Starving and on the brink of death, a little bear is rescued from a shed in the Adirondacks.
The story takes place two hours up the Northway and then northwest to Wilmington at the Adirondack Wildlife Refuge and Rehabilitation Center. Among the rescued animals, which include wolves, is one animal that surprised just about everyone.
“I had been getting calls for a month about this particular bear: ‘This bear’s not going to make it unless you rehab this bear,’” Wendy Hall said.
Hall is a wildlife rehabber. She said those calls lead her to a residence outside the town of Schroon where she found the tiny creature hiding inside a shed.
“I personally felt that it was close to death,” she said.
Wendy and her husband took a video of the bear after its rescue in September. It was sick and emaciated, but it had survived.
It seemed as though a bear in such dire straits needed a bold, sturdy name.
“We were searching for a name, and we thought Barnaby was perfect,” Hall said.
The wild black bear was given plenty of space in an enclosure at the center as it recovered and ate food containing medicine to help it recover from parasites.
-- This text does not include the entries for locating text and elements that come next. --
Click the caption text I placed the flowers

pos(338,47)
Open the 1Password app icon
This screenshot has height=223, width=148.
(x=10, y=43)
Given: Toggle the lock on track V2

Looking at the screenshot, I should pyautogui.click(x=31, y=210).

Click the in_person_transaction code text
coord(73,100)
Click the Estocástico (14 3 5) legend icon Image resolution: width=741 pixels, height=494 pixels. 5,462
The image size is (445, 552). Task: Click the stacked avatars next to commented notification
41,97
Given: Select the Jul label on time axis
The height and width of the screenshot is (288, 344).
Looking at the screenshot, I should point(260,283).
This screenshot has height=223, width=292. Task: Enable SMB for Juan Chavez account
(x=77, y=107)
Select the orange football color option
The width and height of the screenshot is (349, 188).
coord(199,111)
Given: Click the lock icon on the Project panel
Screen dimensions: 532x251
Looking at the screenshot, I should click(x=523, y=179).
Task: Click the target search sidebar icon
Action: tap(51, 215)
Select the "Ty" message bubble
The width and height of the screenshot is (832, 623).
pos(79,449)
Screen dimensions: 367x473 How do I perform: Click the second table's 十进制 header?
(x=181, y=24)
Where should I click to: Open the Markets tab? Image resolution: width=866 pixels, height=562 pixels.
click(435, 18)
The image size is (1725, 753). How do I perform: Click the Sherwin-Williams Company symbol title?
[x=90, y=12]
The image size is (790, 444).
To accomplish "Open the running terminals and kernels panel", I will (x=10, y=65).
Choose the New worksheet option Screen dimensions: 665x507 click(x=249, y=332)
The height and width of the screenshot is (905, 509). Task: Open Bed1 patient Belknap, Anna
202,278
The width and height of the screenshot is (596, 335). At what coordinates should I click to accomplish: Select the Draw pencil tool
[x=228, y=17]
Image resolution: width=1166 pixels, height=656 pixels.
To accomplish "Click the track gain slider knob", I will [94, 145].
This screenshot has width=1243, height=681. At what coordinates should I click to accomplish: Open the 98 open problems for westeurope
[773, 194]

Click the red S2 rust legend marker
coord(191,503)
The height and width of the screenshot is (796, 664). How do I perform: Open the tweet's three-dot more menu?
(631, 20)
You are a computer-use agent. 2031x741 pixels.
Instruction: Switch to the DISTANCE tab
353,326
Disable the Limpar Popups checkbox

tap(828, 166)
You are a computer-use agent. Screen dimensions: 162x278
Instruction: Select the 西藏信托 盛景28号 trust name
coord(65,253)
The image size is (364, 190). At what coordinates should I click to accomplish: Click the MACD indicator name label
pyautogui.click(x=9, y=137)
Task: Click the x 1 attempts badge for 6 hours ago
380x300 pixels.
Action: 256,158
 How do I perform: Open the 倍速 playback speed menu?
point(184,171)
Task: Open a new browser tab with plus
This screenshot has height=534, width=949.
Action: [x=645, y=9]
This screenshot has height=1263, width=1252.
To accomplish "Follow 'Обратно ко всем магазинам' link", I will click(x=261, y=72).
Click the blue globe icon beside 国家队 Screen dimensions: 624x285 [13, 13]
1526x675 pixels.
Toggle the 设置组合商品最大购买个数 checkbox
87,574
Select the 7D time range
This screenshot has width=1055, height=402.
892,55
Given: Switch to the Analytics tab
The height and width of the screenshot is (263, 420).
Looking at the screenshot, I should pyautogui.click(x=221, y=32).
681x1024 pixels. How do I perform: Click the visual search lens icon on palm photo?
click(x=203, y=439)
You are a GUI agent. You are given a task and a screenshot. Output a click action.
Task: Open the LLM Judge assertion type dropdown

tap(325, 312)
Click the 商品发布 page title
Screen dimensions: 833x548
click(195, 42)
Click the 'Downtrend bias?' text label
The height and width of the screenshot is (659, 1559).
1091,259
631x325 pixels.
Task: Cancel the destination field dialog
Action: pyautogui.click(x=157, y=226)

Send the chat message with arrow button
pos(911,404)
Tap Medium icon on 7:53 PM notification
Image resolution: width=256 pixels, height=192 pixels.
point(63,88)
The little “guy’s” speedy recovery surprised everyone, but little did they know that the bear named Barnaby was on the verge of delivering two more surprises!
“I was doing a routine check in February just to see how things were going,” Chris Mattern said.
Mattern, Paul Smith’s College grad and resident bear expert, says the day he went to observe Barnaby in his enclosure he heard something unusual.
“I heard what sounded like a baby crying, maybe a fisher cat,” he said.
“We first thought, ‘Nah, you heard a Fisher,’” Hall said.
During the next day’s visit, Mattern said he heard it again.
“We figured out that there were cubs in there,” he said.
A field camera slipped into Barnaby’s enclosure confirmed that Barnaby had delivered two cubs.
“It just blew our minds,” Hall said.
The story went crazy online, but there were some who posted a few comments that questioned how experienced rehabbers didn’t realize Barnaby was a female.
They say their focus was on the bear’s health and that they also had to limit their interaction with a bear when their ultimate goal was to reintroduce it into the wild.
Hall and Mattern believe it was a combination of their care and something called delayed implantation that helped save not only momma bear but also her cubs.
After her cubs were born, Hall says they changed the spelling of Barnaby with a “y” to two “ee’s” to give it a more feminine flair.
The rehabbers expect to release Barnabee and her cubs into the Adirondacks later this spring.